▶ _DATASET RECORDS_:
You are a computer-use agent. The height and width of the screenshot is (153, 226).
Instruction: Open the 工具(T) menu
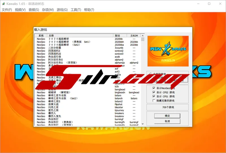(x=76, y=10)
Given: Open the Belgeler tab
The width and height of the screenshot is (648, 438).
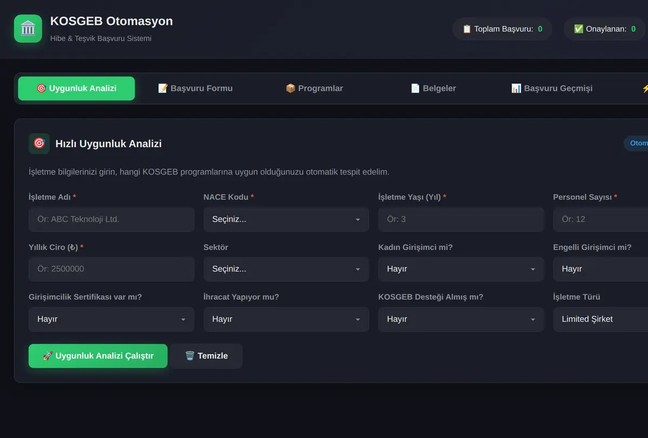Looking at the screenshot, I should pyautogui.click(x=433, y=89).
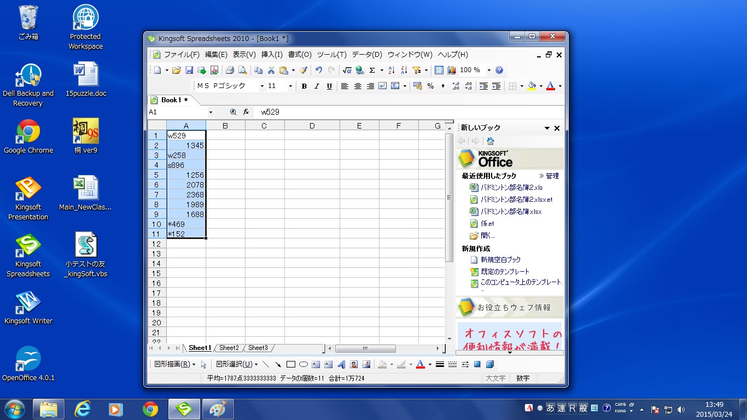Click the 新規空白ブック link
The height and width of the screenshot is (420, 747).
click(500, 260)
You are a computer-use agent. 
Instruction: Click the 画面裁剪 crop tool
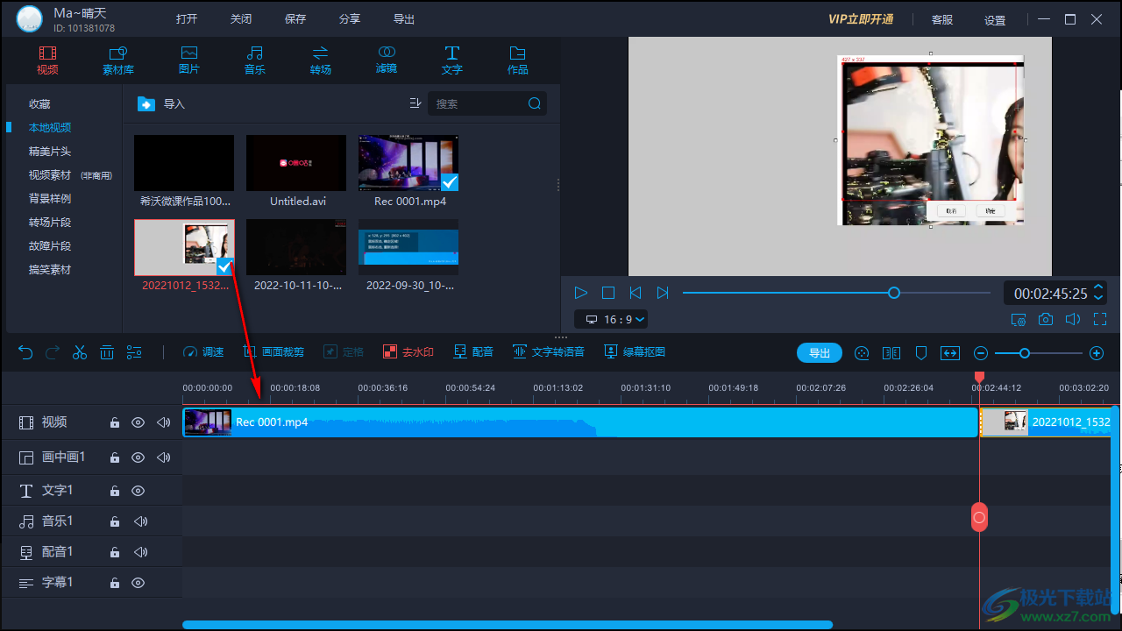click(273, 352)
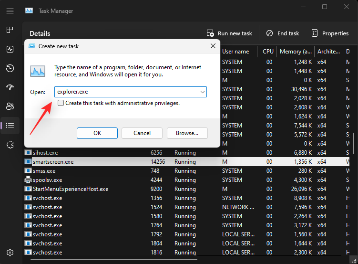Screen dimensions: 358x264
Task: Click OK in Create new task dialog
Action: 97,133
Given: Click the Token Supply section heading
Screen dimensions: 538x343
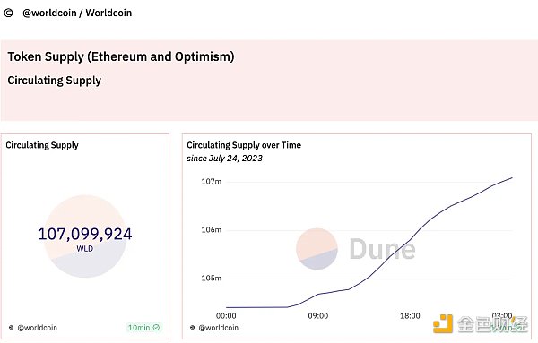Looking at the screenshot, I should pyautogui.click(x=121, y=56).
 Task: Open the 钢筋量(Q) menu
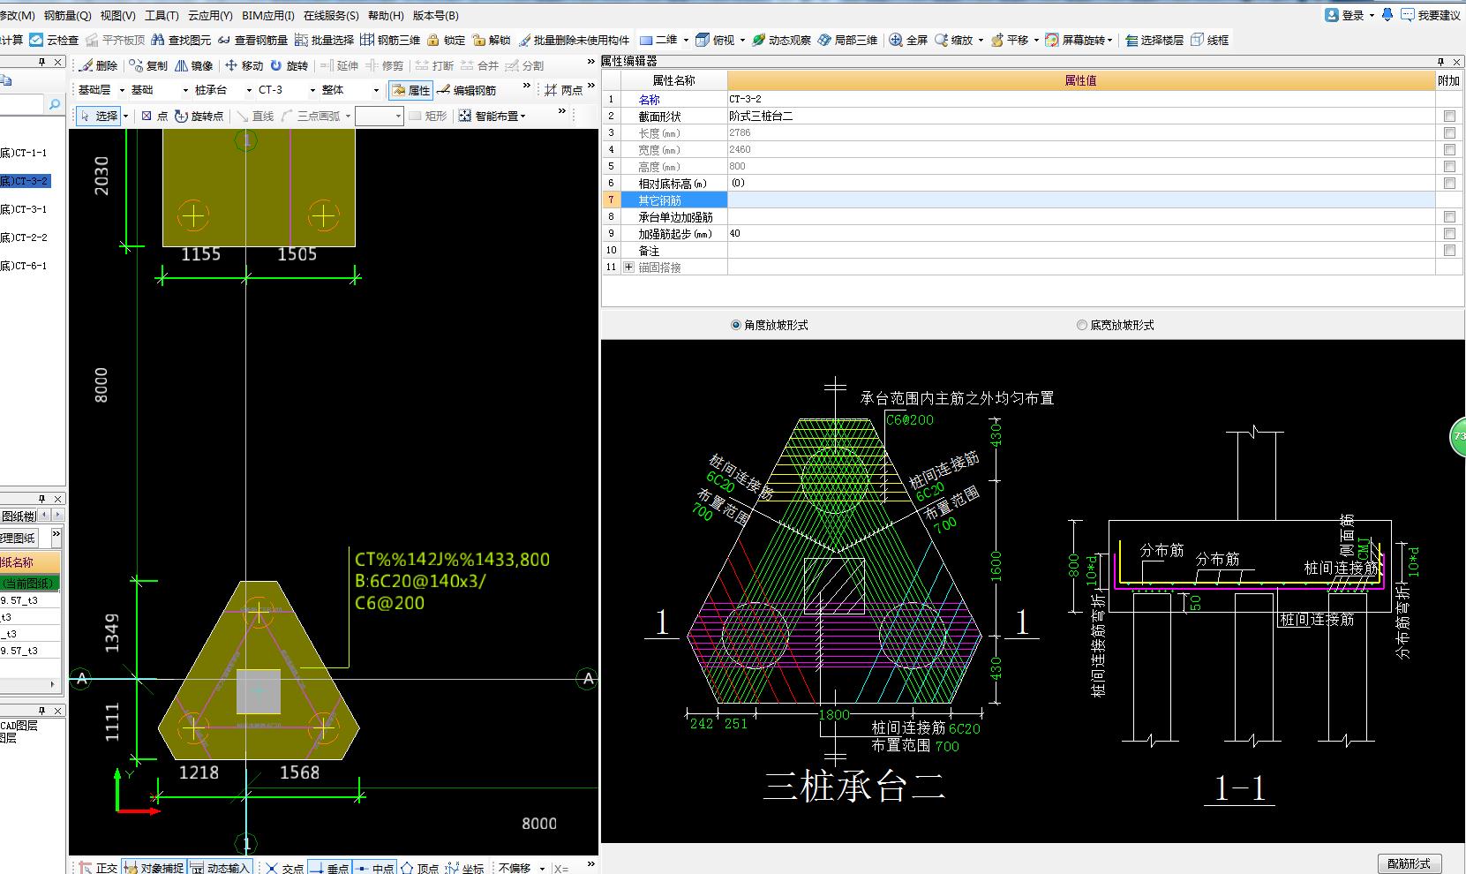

▶ _ACTION ITEM_: Would you restate, word for word, the lines from the one holding "Given: Open the Belgeler tab" through the end of the material above? Omit the pictures.

▶ _RESULT OF THE TASK_:
Given: Open the Belgeler tab
The width and height of the screenshot is (648, 438).
Looking at the screenshot, I should pyautogui.click(x=433, y=89).
Click the 新規空白ブック link
The height and width of the screenshot is (420, 747).
click(500, 260)
You are a computer-use agent. 
Instruction: Click the 画面裁剪 crop tool
click(273, 352)
Screen dimensions: 358x264
Task: Click OK in Create new task dialog
Action: 97,133
Given: Click the Token Supply section heading
Screen dimensions: 538x343
Looking at the screenshot, I should pyautogui.click(x=121, y=56).
 Task: Open the 钢筋量(Q) menu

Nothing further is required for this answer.